Stored data
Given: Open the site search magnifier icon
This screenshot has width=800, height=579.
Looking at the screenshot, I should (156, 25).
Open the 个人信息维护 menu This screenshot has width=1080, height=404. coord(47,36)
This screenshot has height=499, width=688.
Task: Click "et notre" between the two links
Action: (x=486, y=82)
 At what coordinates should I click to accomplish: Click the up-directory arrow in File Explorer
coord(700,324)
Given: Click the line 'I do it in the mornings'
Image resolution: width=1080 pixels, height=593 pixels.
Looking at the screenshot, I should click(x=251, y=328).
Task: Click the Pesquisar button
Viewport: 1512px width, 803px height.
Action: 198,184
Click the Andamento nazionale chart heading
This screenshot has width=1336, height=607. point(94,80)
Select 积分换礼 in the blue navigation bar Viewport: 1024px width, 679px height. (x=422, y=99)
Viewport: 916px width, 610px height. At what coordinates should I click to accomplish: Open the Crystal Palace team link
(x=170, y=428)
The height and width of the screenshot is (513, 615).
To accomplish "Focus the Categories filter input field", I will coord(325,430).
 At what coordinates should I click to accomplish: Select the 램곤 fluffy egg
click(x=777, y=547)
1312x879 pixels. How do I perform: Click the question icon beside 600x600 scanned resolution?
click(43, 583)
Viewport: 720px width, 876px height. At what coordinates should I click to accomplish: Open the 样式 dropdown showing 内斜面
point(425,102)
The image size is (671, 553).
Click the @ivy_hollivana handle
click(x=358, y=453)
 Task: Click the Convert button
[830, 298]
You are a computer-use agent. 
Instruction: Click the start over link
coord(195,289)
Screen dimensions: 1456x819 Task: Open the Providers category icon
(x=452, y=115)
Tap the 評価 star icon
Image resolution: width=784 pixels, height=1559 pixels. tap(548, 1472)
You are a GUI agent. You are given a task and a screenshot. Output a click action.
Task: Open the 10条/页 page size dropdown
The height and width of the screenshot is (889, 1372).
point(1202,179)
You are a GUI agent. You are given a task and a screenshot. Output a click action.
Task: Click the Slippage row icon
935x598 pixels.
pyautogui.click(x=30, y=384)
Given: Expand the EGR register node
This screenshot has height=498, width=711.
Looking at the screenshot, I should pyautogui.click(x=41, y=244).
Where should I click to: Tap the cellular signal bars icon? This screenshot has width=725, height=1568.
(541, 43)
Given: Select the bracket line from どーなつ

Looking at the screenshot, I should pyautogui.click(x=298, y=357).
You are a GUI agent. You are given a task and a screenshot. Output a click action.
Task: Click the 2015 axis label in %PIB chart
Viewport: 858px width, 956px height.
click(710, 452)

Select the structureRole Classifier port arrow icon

*Exercise requirements*
Copy all lines of the records in which the string "size" can be found.

*Task answer*
The image size is (671, 553).
Task: Open the 10条/页 page size dropdown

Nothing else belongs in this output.